I’m pretty sure this is the only mention of Mar trying to get Eve a job at her office. She just evades and the question never comes up again… I think! haha. I think I was just looking to build the idea that Eve wanted to leave her job, but had absolutely no alternative in mind. I go back and forth on whether this layout works, but presently I like it a lot. It’s a bit non-linear, nesting the last 2 panels to the left of panel 3. But I think that just works in the service of how anticlimactic it is.

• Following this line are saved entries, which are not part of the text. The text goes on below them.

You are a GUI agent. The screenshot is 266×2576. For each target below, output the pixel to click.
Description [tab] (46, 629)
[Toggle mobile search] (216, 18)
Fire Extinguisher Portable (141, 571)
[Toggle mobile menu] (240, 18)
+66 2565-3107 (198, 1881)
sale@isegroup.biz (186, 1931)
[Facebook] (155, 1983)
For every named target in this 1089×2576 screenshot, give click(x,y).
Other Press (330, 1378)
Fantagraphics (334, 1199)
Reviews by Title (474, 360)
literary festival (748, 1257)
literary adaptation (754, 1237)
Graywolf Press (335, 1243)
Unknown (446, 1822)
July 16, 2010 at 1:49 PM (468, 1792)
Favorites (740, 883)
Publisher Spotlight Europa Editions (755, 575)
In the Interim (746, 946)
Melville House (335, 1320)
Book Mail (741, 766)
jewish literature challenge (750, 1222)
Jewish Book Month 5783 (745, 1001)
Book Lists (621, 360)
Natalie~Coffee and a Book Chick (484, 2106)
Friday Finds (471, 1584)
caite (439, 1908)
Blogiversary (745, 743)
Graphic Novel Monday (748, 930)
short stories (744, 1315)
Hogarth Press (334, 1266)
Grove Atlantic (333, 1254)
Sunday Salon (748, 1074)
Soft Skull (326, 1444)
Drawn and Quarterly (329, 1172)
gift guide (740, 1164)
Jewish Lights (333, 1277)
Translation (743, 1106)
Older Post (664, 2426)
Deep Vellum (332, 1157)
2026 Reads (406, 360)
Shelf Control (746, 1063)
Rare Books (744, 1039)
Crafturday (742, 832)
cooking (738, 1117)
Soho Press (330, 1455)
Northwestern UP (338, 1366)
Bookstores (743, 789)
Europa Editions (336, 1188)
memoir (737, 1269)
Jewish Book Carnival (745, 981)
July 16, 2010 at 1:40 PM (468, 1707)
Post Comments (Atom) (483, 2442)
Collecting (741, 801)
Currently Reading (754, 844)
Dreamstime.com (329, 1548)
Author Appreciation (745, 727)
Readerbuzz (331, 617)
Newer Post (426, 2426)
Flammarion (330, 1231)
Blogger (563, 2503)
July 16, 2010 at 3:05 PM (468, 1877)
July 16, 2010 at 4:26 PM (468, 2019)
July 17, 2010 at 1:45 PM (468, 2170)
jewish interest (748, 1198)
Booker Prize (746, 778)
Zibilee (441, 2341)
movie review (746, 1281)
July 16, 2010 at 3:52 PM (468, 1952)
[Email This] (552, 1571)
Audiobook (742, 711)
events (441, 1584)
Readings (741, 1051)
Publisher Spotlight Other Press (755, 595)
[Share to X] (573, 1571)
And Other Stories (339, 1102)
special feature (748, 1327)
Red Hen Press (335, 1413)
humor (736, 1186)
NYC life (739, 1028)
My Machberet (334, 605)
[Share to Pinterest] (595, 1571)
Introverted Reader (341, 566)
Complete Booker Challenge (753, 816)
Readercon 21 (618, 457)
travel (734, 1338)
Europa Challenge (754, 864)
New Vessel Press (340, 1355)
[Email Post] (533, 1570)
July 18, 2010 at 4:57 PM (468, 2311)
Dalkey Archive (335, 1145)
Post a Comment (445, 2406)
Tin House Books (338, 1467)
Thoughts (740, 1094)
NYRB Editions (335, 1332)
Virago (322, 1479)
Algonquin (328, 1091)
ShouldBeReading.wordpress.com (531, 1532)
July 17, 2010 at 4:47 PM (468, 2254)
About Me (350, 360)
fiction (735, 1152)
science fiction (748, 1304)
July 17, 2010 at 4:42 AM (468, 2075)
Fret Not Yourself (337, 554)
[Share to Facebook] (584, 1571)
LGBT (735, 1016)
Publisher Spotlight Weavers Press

Marek just wants to run down there and look, like a hyper-alert terrier, and the landscape is made for him. |
People with the "shirt off" instinct whenever they get near a body of water are good folks in my experience
I always read the last panel as Marek getting to the beach only to realize he still has his jeans on and is probably going to have to go back up and change into a bathing suit.
similarly, I'd read it as he'd planned to be straight from stairs into the sea, only to be foiled by a lower tide than expected (both options still anticlimactic, just differently to how the author intended!)
I read it as him running off the pier into the air over the water and standing there like a confident cartoon, not paying attention to the waves being only in front of him or how the footsteps behind him don't really look like a reflection or anything. But it was a really strange moment before I blinked.
I love these landscapes. I foolishly under appreciated the art in a lot of these panels as I got more focused on the plot. a second viewing is exactly what I needed.